So it’s been around a lot longer than I have. This is why I love to read their style guide and other guidelines for journalists and broadcasters. (Yes, I read them for fun. Sad, probably.) Indeed in their style guide they say ‘Audiences expect the BBC to demonstrate the highest standards of English.’

So today, I was on the BBC website (to see the latest news from the world of Formula One) and it seems that the BBC, in their esteemed wisdom, wanted me to fill out a questionnaire about my online experience. Here’s a screenshot.

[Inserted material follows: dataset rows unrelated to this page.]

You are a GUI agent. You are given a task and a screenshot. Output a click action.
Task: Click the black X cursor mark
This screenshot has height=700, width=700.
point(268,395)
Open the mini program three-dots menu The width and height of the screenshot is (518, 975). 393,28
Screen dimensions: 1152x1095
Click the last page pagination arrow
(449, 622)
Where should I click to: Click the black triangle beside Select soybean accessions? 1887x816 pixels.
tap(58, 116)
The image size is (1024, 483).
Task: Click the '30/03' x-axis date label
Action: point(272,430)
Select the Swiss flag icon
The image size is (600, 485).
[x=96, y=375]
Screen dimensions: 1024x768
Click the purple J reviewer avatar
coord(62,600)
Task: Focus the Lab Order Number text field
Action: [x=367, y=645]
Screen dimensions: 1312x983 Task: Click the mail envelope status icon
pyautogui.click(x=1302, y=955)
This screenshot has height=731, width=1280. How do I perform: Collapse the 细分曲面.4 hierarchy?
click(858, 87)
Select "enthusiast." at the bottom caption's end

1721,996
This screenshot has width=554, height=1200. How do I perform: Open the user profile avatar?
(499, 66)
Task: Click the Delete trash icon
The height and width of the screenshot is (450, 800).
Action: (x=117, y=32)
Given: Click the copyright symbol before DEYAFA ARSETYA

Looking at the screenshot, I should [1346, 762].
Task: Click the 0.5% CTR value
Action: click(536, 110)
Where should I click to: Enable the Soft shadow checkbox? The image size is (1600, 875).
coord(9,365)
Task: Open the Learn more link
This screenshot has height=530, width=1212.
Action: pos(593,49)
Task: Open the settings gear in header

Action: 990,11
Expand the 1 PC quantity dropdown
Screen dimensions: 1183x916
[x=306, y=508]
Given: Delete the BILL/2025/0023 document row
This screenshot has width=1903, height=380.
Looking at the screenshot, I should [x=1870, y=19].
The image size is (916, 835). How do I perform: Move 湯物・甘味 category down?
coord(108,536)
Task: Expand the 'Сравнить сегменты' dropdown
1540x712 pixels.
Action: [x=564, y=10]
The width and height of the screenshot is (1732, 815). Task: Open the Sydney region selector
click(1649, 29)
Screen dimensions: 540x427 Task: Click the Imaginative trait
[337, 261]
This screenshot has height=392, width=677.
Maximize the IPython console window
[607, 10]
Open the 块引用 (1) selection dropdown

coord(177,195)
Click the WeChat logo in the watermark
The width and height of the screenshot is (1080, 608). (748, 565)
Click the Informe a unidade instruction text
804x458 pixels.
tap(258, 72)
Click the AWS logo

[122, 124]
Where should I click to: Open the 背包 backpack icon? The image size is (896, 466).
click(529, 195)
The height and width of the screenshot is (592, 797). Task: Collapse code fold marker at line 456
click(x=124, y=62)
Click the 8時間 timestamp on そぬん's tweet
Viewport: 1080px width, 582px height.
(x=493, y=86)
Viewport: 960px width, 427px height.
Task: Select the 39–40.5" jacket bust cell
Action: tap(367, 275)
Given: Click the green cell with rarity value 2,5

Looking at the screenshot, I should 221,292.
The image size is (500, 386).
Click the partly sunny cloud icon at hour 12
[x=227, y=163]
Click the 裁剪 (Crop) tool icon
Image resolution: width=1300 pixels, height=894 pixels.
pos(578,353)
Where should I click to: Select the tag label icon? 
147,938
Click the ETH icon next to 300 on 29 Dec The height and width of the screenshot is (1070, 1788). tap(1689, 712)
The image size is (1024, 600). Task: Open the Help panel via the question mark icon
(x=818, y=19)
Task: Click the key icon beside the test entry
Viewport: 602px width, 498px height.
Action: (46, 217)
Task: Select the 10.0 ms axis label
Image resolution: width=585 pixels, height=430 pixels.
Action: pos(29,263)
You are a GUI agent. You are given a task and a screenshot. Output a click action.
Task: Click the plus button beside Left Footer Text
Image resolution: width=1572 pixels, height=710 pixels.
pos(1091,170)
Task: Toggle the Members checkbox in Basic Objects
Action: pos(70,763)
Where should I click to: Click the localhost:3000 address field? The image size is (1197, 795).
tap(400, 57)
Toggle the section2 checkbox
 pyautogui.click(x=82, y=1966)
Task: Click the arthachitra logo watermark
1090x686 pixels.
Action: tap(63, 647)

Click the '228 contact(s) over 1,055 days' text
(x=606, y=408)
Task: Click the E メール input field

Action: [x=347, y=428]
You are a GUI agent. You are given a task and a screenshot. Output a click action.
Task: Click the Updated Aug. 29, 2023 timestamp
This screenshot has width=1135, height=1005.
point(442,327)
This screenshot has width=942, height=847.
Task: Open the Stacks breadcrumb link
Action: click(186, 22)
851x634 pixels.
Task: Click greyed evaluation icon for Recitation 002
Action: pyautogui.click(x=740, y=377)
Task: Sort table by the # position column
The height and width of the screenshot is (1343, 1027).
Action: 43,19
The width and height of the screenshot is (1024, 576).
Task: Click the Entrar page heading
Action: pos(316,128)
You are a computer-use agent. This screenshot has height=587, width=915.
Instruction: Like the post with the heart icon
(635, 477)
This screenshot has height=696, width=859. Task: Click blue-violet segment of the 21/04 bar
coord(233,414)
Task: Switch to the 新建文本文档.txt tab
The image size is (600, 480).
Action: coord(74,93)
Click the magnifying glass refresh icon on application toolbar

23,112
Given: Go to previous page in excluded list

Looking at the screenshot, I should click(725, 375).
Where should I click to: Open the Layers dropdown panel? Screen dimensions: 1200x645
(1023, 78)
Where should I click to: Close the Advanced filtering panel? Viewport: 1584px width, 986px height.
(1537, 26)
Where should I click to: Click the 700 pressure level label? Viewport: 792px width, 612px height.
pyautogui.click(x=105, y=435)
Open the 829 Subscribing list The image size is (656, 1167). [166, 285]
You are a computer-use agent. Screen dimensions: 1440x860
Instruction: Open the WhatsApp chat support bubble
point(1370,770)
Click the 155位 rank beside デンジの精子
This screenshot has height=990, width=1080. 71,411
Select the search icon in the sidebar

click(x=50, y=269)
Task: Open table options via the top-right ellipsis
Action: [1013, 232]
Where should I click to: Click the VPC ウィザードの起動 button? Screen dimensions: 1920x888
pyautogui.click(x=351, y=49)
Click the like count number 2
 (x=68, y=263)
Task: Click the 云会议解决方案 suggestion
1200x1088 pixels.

Now I could complain about the capitalisation of ‘Take Survey’. The BBC is like me in that it is intolerant of erroneous capitalisations. I could mention the repetition – ‘If you click ‘Take Survey‘ the survey…..’ (I would have written ‘If you click the button below, the survey…..’

I could also make a reasonable argument that a semi-colon (or even a full stop) would have been preferable to the comma in the final sentence. But forget those errors for a moment.


As I type the word above, my computer kindly underlines it with a red squiggle. I’m assuming that my $300 computer is in no way superior to the kit they use at the esteemed BBC. (I also get red squiggles when I write words such as ‘theatre’ or ‘neighbour’ but that’s because – like the BBC – I write in proper English English and the computer is American.)

No-one proofreads what I write on the internet but the story is very different at the BBC with all its staff and editors and sub-editors and punctuation police. So then, really? Not one person working on the BBC website is aware that the correct spelling is separate?

Maybe I should fill out their questionnaire after all and criticise their grammar and spelling?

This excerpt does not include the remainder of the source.